Possible Duplicate:
How to parse consecutive tags with Nokogiri?
Can anybody throw me a line?
I'm using ruby and nokogiri to parse a document like this (fragment):
...
<dt>DOUE:</dt>
<dd>
<a href="http://ted.europa.eu">Accés al DOUE</a>
- 19/07/11
</dd>
<dt class="multi-linia">Criteris d'adjudicació:</dt>
<dd class="info-tabulada">
<strong>Ponderació:</strong>
50.00 -
<strong>Criteri:</strong>
oferta econòmica
</dd>
<dd class="info-tabulada">
<strong>Ponderació:</strong>
40.00 -
<strong>Criteri:</strong>
prestacions tècniques i funcionals
</dd>
<dd class="info-tabulada">
<strong>Ponderació:</strong>
10.00 -
<strong>Criteri:</strong>
altres elements
</dd>
<dt>another dt now</dt>
<dd>and its corresponding dd too</dd>
...
Normally i have alternate and consecutive dt and dd elements.
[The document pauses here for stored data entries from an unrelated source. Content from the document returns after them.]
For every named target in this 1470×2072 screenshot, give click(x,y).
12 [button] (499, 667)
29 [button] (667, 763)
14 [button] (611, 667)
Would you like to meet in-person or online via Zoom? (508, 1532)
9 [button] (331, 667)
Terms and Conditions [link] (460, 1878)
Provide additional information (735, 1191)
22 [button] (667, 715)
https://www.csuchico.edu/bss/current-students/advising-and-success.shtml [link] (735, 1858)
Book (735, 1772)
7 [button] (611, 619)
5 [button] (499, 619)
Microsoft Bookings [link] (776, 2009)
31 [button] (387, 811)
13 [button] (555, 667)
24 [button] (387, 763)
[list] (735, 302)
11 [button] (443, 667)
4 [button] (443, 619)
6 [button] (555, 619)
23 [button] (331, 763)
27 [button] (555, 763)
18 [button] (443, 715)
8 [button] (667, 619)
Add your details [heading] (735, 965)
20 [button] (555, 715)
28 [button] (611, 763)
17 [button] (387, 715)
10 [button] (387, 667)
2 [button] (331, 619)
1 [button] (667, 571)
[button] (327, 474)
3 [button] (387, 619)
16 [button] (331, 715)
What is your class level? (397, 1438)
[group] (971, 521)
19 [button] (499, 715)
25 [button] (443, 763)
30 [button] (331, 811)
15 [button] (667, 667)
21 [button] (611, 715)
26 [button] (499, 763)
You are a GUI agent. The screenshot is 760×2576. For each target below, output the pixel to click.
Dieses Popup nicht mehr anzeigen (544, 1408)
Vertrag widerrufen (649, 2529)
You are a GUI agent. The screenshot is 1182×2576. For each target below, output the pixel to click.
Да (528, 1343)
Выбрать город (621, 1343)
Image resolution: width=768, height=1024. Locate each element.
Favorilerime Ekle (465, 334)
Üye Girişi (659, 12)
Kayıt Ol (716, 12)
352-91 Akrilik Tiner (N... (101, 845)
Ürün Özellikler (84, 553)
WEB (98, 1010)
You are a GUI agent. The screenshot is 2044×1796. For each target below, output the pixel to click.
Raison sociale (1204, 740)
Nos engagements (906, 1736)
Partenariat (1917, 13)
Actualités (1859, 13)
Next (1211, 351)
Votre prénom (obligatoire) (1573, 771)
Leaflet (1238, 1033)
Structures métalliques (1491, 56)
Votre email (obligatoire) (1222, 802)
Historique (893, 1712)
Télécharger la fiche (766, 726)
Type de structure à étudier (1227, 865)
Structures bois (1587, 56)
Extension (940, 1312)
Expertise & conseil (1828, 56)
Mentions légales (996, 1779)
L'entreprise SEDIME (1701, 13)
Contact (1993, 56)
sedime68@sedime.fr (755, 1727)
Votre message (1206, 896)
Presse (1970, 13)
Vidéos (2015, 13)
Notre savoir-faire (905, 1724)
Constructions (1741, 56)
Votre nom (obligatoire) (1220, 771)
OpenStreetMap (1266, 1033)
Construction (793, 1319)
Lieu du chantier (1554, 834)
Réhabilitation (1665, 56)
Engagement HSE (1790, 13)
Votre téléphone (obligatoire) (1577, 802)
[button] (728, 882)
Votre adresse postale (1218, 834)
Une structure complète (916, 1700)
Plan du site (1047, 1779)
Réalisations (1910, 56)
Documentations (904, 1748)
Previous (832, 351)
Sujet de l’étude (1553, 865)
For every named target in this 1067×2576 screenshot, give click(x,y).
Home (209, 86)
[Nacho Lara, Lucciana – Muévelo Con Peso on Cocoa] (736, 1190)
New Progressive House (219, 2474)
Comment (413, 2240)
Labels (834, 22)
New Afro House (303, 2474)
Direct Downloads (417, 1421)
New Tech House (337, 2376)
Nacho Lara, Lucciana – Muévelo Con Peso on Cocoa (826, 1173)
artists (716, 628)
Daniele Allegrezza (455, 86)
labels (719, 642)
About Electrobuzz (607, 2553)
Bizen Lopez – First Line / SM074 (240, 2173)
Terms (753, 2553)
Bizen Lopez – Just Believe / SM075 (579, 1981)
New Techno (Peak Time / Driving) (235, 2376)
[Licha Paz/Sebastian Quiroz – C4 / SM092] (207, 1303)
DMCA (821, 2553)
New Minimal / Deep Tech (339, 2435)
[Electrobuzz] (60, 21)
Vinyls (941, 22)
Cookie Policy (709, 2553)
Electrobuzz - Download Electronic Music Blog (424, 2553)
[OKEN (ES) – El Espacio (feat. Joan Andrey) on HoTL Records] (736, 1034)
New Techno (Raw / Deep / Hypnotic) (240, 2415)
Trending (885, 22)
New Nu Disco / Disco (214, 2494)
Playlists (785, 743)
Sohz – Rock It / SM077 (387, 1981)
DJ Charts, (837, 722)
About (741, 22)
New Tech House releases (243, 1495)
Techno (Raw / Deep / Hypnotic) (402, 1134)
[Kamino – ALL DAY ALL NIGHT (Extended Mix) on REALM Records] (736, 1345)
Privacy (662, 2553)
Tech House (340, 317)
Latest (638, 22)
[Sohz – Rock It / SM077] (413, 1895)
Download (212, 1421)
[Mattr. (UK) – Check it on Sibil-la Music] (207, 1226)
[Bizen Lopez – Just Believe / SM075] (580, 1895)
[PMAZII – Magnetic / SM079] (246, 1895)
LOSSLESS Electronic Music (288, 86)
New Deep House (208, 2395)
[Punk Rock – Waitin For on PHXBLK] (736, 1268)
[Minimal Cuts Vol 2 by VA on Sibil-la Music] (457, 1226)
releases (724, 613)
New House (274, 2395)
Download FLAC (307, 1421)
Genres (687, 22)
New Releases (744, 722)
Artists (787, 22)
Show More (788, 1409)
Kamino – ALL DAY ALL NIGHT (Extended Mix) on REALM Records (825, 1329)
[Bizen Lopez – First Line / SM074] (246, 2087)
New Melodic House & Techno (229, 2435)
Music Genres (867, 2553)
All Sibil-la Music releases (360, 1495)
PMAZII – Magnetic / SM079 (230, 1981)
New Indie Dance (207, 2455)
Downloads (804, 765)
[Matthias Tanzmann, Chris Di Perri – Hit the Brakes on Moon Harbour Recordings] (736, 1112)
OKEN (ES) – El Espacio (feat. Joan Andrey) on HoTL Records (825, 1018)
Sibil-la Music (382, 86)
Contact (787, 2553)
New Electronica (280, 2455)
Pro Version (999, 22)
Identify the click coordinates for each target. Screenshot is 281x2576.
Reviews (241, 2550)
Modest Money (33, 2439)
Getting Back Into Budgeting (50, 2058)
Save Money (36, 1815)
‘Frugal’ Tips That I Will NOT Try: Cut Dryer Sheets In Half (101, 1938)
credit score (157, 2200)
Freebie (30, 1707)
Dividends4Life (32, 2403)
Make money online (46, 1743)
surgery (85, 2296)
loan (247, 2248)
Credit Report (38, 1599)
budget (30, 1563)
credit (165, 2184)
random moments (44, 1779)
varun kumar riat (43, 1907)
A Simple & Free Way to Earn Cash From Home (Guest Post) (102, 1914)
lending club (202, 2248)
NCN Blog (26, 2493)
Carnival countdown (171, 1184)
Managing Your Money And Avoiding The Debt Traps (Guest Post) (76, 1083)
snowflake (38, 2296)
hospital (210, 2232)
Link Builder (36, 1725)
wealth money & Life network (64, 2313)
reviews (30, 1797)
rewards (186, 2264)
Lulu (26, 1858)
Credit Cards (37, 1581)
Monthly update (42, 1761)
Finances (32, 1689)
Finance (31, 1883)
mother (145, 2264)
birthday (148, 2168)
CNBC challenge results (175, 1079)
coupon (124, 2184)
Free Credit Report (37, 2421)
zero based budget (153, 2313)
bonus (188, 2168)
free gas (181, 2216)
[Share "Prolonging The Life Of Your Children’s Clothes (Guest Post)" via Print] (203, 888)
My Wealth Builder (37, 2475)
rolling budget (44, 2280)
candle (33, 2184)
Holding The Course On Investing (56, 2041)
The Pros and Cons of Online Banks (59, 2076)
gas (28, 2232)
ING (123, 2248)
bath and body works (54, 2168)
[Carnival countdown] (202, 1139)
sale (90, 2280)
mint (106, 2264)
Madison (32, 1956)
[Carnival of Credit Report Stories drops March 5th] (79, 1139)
In this cases is quite straightforward. But as in the example, this rule is broken sometimes with more than one dd element between dt elements.
To parse this list I have a var called area pointing to that list and I do this:
area.search("dt").each do |dt|
dd=dt.search("./following-sibling::dd[1]/text()")
puts "#{clear_string(dt.text)}: #{clear_string(dd.text)}"
end
where clear_string()
is a simple function that drops unnecessary space characters.
When parsing, I would like associate dt's text with the following dd's text up til the next dt. BTW, in the case of dd elements, I only want to keep its text, not its children's. How should I do that?